The Germans suffered over a thousand casualties in the first week of fighting alone. The Germans had to spend more time subduing the Warsaw Ghetto than they did conquering the entire nations of Poland or France.
But since the Jews were hampered by having very few weapons, that made it easier for Hitler’s thugs to eventually prevail.
The Warsaw Jews knew they had almost no chance of survival. They decided that it was better to die fighting than to die in a gas chamber. …the key impediment to resistance was shortage of arms. According to Holocaust historian Abram L. Sachar: “The indispensable need, of course, was arms. As soon as some Jews, even in the camps themselves, obtained possession of a weapon, however pathetically inadequate—a rifle, an ax, a sewer cover, a homemade bomb—they used it and often took Nazis with them to death.” Thus, “the difference between resistance and submission depended very largely upon who was in possession of the arms that back up the will to do or die.”
And what’s the bottom line?
…“If someone comes to kill you, rise up and kill him first,” says the Talmud. [Babylonian Talmud, Tractate Sanhedrin, folio 72a.] That is the best response to mass murderers — in 1943, today and always.
If the manufactured outrage about Dr. Carson’s remarks are any indication, though, it appears that some people don’t believe in fighting back.
I’m not sure why, but I can’t help but suspect that statists want people to depend on government. Even if that means they are more vulnerable. And even though governments historically are the biggest threats to human existence!
Here’s another column worth sharing.

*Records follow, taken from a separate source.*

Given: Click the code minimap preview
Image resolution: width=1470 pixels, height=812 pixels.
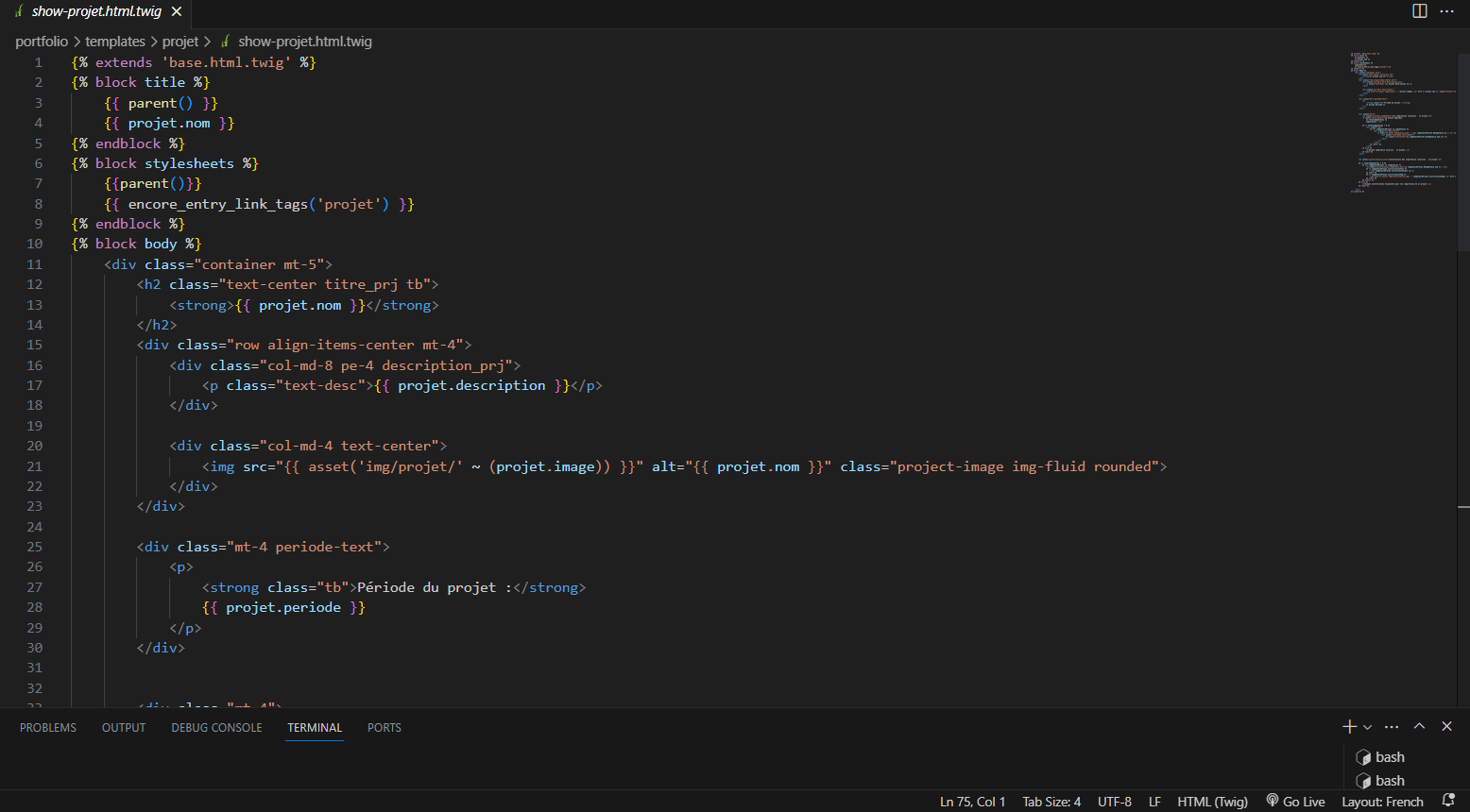Looking at the screenshot, I should 1402,123.
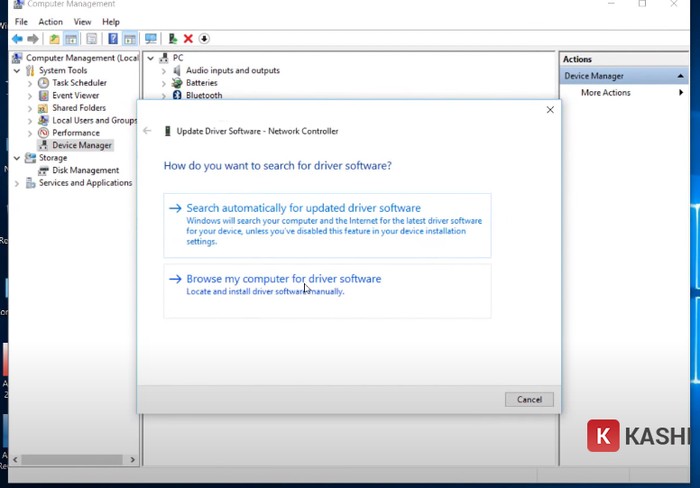Click the Forward arrow in the toolbar
Image resolution: width=700 pixels, height=488 pixels.
point(32,39)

It’s by Clayton Cramer for PJ Media and it’s a review of Stephen Halbrook’s new book about the Nazis and gun control.
The basic message is that gun control started out for ostensibly benign reasons under the Weimar Republic, but then was used for evil purposes by Hitler’s gang.
Stephen P. Halbrook’s…latest book, Gun Control in the Third Reich: Disarming the Jews and “Enemies of the State,” is an astonishing piece of scholarship: complete, careful, and thoughtful. …Halbrook traces the development of German gun control law… The problem…, as some pointed out when mandatory registration was under discussion in 1931, “in chaotic times, the lists of firearms owners would fall into the wrong hands, allowing unauthorized persons to seize arms and use them to commit unlawful acts” (p. 29). The lists did fall into the wrong hands — the Nazi government, after the 1933 elections. And they did use them to seize arms, especially from Jews and other “enemies of the state.” …when the time came that German Jews started to be loaded up on railroad cars and shipped to concentration camps, the writing was on the wall, and more than a few knew that they had little chance of getting out of this alive. But by that point, the Nazi government had used the registration lists dating from the Weimar Republic to disarm most German Jews.

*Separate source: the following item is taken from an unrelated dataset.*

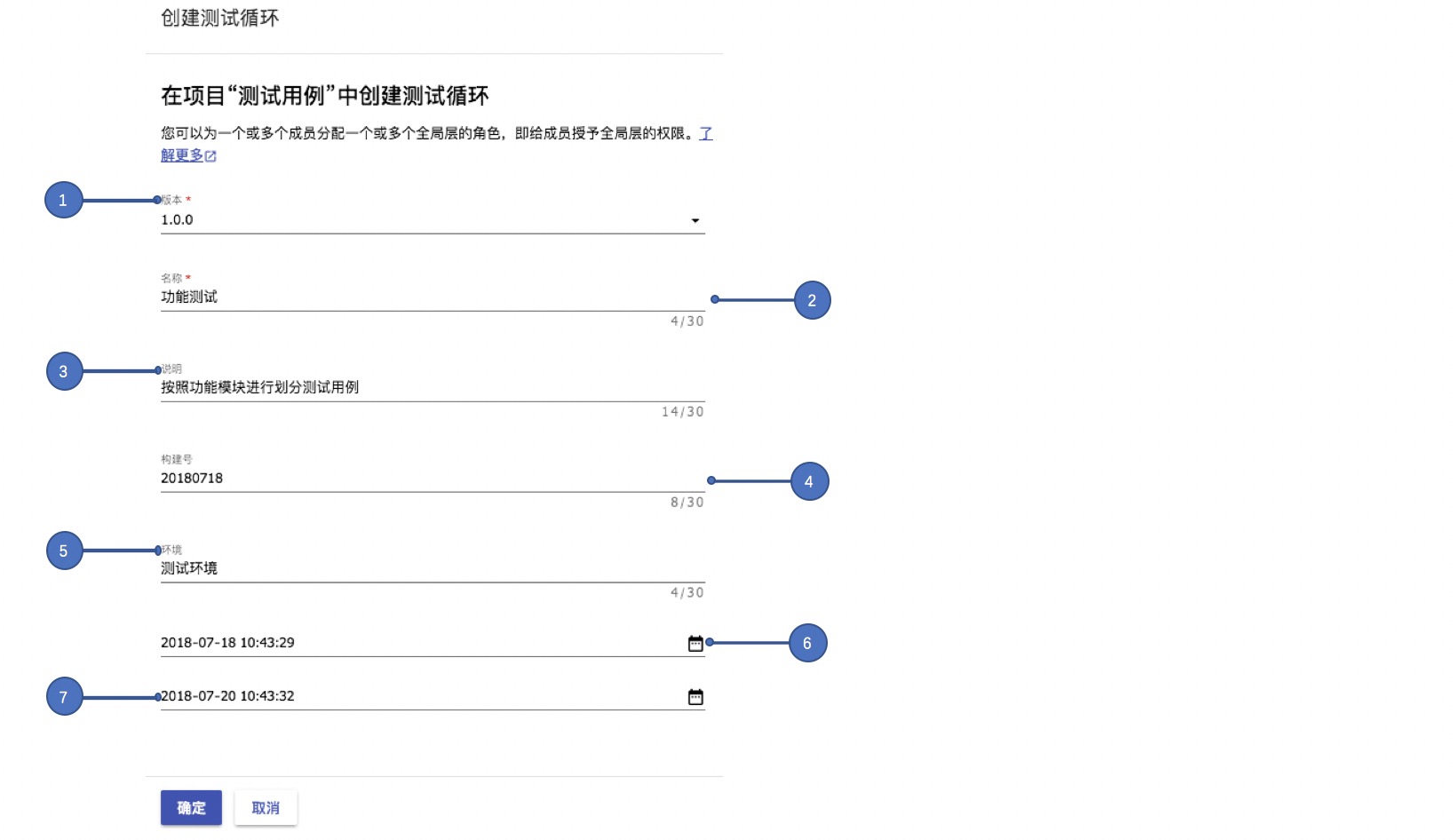Select the 1.0.0 version value text

(x=177, y=220)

Cramer adds his two cents to the analysis, pointing out that more guns at least would have made life more difficult for the Nazis without making life more difficult for the Jews.
Perhaps rifles and pistols in the hands of Germany’s Jews would not have seriously delayed the Holocaust, but the example of the Warsaw Ghetto, where Polish Jews with ten rifles and a few dozen pistols delayed the German Army for six weeks, suggests otherwise. How could Germany’s Jews being armed for resistance have made anything worse?
And that’s basically the moral of the story for the modern fight over gun control.
Bad people will always have access to guns, regardless of their legality.
And in some cases, those bad people will be in control of the government. And the track record of dictators and tyrants is clear. They want a disarmed citizenry.
But if guns are legal for law-abiding people (or if the people can keep their weapons in spite of bad laws), then at least the good people have a way of protecting themselves if circumstances require strong action.
Some clever folks on the left may assert that it’s not an either-or situation because they’re simply talking about provisions to promote “common-sense gun safety.” But as discussed the other day, their real agenda is the banning and confiscation of privately owned weapons.
So it’s easy to understand why most supporters of the 2nd Amendment prefer Dr. Carson’s plain-spoken wisdom over President Obama’s smooth-talking statism.